How LPA can help keep your staff safe

How LPA can help keep your staff safe

11 April 2023
-Min Read
Livestock Production Assurance (LPA) is critical when it comes to highlighting hazards for livestock, but it can also help keep your employees and workplace safe too.

Staff at saleyard

Livestock Production Assurance (LPA) is Australia’s on-farm assurance program covering food safety, animal welfare and biosecurity – but did you know it can also help identify workplace health and safety (WHS) hazards? The best practice methods used to meet WHS regulations are the same methods that underpin the success of LPA.

LPA and work health and safety

Many on-farm hazards that can affect the safety of livestock can also affect farm workers, such as:

  • chemical contaminants – pest control, crop treatments, paints, asbestos
  • biosecurity hazards – exotic diseases
  • physical hazards – wire, buckshot, old buildings
  • veterinary equipment and medications
  • extreme weather conditions
  • machinery complications – breakdown, maintenance, safety issues.

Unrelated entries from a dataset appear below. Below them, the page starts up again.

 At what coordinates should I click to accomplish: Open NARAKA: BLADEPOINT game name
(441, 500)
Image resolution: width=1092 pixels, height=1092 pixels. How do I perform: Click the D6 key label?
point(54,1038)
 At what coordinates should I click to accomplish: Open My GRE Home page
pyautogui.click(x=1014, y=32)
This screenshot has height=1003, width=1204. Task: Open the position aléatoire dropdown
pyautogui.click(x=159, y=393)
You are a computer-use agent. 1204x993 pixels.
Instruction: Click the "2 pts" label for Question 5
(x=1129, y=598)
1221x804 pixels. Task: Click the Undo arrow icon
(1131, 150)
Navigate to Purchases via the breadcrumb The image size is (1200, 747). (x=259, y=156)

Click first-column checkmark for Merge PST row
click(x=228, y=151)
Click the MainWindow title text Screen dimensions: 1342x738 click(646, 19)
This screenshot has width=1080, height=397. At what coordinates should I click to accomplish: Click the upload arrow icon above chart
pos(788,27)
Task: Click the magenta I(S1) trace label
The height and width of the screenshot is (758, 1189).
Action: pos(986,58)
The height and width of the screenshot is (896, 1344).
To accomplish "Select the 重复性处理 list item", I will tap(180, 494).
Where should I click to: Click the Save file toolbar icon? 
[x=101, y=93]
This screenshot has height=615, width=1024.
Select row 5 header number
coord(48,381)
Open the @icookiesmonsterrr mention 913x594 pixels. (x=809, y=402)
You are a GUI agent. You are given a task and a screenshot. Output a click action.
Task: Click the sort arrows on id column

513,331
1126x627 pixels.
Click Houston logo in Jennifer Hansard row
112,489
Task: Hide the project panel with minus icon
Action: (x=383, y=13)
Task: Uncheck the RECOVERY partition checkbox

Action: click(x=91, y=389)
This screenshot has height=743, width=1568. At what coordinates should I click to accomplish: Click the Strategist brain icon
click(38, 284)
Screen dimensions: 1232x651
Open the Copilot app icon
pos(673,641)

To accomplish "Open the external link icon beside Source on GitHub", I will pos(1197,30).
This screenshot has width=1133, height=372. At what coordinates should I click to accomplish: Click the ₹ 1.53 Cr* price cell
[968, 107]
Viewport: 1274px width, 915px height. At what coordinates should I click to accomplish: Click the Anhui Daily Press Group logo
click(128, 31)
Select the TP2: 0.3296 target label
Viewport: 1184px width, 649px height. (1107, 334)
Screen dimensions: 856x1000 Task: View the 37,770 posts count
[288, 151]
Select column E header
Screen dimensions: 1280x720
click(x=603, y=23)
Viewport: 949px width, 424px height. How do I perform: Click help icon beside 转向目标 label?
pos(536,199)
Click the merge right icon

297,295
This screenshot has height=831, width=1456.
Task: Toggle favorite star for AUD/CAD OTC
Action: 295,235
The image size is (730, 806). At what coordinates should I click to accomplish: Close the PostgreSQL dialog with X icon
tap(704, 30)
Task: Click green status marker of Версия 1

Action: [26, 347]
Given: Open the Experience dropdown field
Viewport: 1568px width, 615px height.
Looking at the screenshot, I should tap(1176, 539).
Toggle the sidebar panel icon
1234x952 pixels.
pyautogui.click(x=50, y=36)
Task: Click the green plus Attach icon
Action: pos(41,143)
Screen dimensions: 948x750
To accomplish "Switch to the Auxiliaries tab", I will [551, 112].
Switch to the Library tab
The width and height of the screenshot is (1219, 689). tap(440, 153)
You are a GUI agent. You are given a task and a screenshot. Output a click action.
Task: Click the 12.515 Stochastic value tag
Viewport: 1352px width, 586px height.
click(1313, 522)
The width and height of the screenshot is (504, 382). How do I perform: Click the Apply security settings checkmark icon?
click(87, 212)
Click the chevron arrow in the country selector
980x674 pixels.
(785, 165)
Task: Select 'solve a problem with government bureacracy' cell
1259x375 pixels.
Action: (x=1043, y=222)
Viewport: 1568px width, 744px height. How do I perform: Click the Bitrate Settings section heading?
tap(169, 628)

These risks are not only dangerous – they can be fatal.

These hazards can be identified and mitigated for livestock through the seven LPA requirements, as outlined in the LPA Rules and Standards:

  • property risk assessments
  • safe and responsible animal treatments
  • stock food, fodder crops, grain and pasture treatments
  • preparing for dispatch of livestock
  • livestock transactions and movements
  • biosecurity
  • animal welfare.

However, these requirements also highlight risks that can impact workers.

Livestock professionals must be able to identify risks to both humans and livestock through appropriate LPA and WHS procedures, in order to maintain the safety of their enterprise.

An alliance to guide WHS

AgriFutures Australia, along with Meat & Livestock Australia (MLA), are part of the Rural Safety and Health Alliance – a joint initiative funded by eight rural research and development corporations to partner in projects that improve safety on Australian farms.

The following statistics regarding 2022 workplace injuries and fatalities were sourced by AgriFutures:

  • 55 on-farm deaths – with Queensland recording the highest percentage
  • 158 non-fatal injuries
  • Tractors and quads continue to be the leading agents of injury
  • 1,705 on-farm deaths since 2001 – 88.3% males, and 14.1% children under 15 years old.

Agriculture is considered a dangerous industry because of these statistics – and as members of this industry, we must work together to ensure these types of injuries and fatalities are reduced as much as possible to protect our workers.

The alliance conducts research to implement effective systems and resources to protect workers. These systems align with LPA accreditation, including:

  • safety training for all employees
  • assessing and minimising all risks on property (particularly through an LPA property risk assessment)
  • keeping detailed safety records (including for chemical use and machinery maintenance)
  • implementing best practice WHS on-farm.

Precautions and solutions for common worker risks

Any worker in the red meat value chain can be exposed to health and safety risks, however LPA assists with risk recognition and mitigation. Hazards are prominent and frequent on-farm, with common risks across the value chain including:

  • On-farm workers may be in contact with potentially contaminated animals and areas. This can be avoided by identifying risks and implementing appropriate management strategies as a part of LPA and WHS. Workers may also be in contact with chemical crop treatments that could harm them. Formal training in chemical use could help prevent complications.
  • Processors and exporters may be in contact with deceased livestock and potential contaminants. An accurate LPA National Vendor Declaration (NVD) can help identify stock exposed to contaminants, residue or disease.
  • Transport and machinery workers are under pressure with changing weather, road and machinery conditions. Planning and risk assessments can assist in mitigation, as well as increased communication from producers to their transporter.
  • Veterinarians require extensive training and record-keeping to avoid any medical complications to themselves and the livestock they treat. LPA has specific requirements around record keeping for animal treatments to ensure the right information is on-hand in the event of an issue.

The Australian livestock sector relies on the risk management approaches outlined in the seven LPA requirements to underpin our market access and quality reputation globally and this risk management can be applied within WHS to protect our workers and industry.